フランスで初の国外事業に対する「注意義務法」違反判決

近年、「ビジネスと人権(Business and Human Rights)」への対応が、企業経営において極めて重要なテーマとなっています。

労務管理やハラスメント対策だけでなく、サプライチェーン全体における人権リスクへの配慮が、企業価値や取引継続に直結する時代になりました。

そのような中、2026年3月、フランス・パリ司法裁判所は、化粧品ブランド「イヴ・ロシェ」を展開するロシェ・グループに対し、「企業注意義務法」違反を認定し、損害賠償を命じる判決を下しました。

これは、国外事業に関する「ビジネスと人権」リスクについて、親会社の責任を認めた初の判例として大きな注目を集めています。
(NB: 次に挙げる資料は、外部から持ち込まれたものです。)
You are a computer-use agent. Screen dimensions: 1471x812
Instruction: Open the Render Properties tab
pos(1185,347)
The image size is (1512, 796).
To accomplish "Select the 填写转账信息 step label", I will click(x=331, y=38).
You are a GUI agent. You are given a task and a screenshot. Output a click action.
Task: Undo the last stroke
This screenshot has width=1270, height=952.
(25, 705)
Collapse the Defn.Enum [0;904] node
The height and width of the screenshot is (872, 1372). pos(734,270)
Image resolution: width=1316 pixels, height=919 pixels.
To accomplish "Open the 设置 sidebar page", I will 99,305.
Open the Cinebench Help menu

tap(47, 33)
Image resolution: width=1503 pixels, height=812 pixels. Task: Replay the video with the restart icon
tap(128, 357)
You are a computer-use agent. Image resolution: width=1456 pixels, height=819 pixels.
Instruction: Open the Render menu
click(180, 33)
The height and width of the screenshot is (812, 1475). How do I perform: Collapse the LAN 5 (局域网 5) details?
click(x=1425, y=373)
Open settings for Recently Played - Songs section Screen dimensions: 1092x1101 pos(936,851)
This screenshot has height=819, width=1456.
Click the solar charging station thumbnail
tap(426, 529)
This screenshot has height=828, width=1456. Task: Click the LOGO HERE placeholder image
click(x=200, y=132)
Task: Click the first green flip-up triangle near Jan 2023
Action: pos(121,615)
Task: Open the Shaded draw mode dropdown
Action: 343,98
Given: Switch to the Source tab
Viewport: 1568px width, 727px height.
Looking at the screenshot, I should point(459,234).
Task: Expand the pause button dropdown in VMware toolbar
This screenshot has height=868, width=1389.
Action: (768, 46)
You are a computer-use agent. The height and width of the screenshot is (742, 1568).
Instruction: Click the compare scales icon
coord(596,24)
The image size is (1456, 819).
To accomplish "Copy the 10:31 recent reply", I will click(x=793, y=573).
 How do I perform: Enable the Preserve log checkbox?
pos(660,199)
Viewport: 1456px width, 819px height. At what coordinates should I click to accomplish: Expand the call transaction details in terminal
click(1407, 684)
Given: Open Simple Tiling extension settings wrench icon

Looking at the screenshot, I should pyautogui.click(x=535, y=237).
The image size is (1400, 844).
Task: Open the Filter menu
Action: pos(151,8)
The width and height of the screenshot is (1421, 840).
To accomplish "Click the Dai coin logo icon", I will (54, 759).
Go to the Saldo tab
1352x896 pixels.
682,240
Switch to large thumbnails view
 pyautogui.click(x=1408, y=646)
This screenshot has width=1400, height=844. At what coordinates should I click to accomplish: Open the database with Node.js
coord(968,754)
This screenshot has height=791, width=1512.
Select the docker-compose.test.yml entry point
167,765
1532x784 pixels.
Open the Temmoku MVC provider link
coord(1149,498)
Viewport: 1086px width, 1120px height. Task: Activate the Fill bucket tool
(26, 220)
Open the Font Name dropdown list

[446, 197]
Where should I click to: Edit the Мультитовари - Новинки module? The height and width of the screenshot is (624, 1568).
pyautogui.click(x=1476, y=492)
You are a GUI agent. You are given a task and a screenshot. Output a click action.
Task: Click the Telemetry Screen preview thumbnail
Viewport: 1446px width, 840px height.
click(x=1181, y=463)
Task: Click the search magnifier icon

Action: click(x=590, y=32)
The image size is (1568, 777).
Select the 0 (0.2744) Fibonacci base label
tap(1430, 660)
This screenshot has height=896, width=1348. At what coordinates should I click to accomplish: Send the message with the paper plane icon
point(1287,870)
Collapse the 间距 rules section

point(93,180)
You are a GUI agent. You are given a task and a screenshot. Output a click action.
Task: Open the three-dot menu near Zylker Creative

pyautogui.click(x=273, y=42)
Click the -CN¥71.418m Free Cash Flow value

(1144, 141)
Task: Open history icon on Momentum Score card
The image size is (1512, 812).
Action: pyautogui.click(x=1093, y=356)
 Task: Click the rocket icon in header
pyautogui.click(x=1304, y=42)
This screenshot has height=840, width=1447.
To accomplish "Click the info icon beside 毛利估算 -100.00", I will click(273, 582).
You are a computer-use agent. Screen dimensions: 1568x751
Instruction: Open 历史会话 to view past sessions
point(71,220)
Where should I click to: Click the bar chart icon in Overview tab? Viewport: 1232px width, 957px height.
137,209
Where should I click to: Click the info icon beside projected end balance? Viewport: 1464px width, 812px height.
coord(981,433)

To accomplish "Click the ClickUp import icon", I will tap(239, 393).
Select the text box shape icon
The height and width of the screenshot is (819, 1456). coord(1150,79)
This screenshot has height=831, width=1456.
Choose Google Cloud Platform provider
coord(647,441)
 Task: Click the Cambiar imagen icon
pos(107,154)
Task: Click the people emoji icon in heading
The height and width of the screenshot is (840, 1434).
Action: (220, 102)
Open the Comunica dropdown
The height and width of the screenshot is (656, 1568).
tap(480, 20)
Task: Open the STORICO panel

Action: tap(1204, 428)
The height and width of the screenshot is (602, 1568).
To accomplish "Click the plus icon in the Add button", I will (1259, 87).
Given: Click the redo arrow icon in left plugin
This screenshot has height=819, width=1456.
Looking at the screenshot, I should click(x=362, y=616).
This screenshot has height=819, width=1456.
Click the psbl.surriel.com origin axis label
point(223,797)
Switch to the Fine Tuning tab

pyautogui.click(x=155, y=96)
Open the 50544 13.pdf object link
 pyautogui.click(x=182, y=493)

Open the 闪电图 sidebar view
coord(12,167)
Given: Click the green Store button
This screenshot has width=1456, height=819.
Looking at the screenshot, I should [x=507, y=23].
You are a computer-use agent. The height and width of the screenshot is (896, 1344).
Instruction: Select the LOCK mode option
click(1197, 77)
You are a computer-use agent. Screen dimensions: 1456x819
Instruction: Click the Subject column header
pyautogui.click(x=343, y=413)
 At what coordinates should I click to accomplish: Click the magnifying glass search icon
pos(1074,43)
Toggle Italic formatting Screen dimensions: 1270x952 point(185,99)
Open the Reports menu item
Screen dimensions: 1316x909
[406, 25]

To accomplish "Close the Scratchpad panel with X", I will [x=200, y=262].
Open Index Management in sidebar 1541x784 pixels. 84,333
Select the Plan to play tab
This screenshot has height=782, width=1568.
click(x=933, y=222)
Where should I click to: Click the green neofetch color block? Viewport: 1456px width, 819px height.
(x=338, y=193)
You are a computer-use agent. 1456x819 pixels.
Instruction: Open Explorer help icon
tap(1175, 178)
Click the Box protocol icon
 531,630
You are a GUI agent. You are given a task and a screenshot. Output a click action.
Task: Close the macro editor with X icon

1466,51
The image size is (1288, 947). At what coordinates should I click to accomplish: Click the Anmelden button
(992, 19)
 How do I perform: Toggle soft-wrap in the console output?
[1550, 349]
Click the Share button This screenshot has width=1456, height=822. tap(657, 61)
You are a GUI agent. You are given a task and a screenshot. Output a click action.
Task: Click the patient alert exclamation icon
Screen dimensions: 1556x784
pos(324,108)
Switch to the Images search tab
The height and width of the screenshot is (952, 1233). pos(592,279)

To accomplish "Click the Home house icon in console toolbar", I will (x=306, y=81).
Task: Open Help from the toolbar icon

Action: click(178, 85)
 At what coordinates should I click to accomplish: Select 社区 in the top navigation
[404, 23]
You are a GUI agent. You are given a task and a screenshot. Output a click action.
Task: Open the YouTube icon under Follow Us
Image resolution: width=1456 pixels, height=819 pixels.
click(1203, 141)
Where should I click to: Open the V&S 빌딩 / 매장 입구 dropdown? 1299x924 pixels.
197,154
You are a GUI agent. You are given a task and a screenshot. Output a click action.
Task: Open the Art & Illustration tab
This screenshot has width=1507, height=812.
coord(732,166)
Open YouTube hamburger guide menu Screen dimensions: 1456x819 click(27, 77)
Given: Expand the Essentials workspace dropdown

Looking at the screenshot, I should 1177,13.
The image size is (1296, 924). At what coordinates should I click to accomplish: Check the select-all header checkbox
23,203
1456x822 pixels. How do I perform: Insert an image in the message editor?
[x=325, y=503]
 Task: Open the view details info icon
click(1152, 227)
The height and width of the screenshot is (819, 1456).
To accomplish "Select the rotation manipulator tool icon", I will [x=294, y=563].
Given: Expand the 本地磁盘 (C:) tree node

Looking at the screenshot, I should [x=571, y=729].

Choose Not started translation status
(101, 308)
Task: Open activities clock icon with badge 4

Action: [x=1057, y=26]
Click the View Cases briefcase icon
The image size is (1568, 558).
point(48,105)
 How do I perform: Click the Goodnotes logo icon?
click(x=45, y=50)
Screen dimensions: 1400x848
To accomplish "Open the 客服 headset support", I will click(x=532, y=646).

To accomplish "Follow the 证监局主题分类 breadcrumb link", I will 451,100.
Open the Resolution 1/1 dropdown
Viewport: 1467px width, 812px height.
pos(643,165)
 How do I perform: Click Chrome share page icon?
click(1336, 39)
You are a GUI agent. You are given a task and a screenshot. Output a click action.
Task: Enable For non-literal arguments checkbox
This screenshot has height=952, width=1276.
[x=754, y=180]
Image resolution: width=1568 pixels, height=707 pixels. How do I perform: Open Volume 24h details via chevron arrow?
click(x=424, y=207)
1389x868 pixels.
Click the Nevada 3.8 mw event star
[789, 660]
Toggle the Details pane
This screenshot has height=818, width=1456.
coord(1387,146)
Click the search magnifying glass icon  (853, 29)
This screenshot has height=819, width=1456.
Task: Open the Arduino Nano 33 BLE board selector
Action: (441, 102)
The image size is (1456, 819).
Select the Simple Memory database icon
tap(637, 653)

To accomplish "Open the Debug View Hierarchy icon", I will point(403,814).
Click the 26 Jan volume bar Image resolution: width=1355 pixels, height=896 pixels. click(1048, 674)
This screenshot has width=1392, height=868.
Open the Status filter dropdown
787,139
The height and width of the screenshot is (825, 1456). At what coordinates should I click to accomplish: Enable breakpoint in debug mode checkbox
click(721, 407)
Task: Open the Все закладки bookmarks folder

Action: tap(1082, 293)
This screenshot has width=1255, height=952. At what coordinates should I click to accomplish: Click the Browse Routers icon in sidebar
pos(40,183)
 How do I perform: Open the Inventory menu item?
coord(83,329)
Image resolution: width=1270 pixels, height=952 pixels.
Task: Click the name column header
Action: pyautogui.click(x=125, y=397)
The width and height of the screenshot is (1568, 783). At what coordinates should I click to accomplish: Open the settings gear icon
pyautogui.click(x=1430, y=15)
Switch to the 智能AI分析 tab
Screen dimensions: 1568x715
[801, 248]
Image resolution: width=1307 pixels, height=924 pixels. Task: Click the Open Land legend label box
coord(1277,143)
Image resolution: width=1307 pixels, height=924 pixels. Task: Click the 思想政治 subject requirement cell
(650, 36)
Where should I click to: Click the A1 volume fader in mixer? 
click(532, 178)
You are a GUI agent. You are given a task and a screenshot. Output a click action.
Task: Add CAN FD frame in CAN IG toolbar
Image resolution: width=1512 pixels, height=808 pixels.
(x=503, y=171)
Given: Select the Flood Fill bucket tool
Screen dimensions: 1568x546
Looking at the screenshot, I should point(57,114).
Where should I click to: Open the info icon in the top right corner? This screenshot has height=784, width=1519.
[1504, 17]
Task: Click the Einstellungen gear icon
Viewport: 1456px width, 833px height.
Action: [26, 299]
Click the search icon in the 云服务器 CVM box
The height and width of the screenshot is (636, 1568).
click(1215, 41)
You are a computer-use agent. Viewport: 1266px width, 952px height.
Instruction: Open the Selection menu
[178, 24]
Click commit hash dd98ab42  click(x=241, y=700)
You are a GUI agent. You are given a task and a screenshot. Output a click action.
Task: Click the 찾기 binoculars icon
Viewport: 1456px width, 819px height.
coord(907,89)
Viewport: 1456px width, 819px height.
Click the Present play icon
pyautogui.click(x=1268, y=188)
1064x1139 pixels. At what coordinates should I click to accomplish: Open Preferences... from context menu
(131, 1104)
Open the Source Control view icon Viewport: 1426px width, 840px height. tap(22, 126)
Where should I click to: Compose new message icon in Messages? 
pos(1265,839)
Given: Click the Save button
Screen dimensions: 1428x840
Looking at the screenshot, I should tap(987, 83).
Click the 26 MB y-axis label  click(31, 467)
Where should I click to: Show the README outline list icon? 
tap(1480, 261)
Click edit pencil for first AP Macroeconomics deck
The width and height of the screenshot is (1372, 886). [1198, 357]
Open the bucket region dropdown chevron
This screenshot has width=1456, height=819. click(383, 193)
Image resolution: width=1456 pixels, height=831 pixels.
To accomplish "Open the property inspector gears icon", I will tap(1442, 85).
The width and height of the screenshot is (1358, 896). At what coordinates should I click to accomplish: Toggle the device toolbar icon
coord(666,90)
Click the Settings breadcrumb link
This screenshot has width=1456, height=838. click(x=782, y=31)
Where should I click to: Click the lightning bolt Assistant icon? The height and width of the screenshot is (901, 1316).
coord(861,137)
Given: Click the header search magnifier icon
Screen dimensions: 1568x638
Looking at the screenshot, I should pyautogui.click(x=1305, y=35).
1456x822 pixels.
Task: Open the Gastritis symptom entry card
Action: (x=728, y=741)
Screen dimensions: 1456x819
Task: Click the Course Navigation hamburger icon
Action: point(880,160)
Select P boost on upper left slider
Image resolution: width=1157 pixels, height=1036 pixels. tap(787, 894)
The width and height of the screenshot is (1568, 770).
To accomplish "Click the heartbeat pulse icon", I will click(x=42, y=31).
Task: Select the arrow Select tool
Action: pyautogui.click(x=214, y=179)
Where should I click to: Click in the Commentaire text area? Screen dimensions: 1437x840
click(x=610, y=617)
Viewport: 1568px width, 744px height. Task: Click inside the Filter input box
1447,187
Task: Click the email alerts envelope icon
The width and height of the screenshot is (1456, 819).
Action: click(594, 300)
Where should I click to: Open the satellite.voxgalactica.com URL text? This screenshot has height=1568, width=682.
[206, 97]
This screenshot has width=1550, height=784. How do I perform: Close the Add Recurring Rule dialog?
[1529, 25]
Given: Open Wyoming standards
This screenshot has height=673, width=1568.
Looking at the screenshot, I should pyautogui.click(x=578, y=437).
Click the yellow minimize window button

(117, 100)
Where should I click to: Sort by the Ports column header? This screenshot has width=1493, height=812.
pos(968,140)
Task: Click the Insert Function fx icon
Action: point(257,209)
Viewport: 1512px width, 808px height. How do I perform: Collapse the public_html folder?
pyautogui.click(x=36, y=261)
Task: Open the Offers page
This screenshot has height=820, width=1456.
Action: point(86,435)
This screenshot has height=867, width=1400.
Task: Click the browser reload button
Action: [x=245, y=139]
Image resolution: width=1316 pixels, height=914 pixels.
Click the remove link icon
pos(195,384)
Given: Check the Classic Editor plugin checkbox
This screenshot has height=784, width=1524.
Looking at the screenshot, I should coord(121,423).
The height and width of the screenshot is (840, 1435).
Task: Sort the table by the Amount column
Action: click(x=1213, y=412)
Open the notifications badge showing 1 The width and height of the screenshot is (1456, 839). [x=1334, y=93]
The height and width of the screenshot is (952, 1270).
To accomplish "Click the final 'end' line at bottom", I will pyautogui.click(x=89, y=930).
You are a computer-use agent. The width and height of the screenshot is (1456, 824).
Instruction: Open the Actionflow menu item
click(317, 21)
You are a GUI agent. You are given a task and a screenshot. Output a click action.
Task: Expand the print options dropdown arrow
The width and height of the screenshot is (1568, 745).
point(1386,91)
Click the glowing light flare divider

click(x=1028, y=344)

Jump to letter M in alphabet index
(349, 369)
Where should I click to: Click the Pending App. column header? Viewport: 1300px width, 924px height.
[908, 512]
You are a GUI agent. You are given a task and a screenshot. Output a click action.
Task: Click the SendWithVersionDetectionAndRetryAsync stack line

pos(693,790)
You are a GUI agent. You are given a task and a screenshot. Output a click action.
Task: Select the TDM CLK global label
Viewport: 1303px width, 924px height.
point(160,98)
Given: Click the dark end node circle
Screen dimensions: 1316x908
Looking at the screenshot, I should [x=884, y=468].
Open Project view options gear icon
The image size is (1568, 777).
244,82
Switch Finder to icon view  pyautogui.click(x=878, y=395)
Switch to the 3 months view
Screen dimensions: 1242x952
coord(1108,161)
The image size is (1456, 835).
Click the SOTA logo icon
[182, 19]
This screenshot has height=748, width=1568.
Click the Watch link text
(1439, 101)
詳細は、JILPT(労働政策研究・研修機構)の記事でも紹介されています。

フランスの「企業注意義務法」とは?

フランスでは2017年に「企業注意義務法(Duty of Vigilance Law)」が成立しました。

この法律は、大企業に対して、

  • 自社だけでなく

  • 子会社

  • 委託先

  • サプライヤー

などを含めたサプライチェーン全体において、

  • 人権侵害

  • 労働問題

  • 安全衛生リスク

  • 環境破壊

などを予防・監督する義務を課すものです。

つまり、「知らなかった」では済まされず、“リスクを把握し、未然に防止する責任”が求められるということです。

今回の判決のポイント

今回問題となったのは、トルコ子会社における労働問題です。

裁判所は、親会社であるロシェ・グループが十分な注意義務を果たしていなかったと判断し、約4万8,000ユーロの賠償命令を出しました。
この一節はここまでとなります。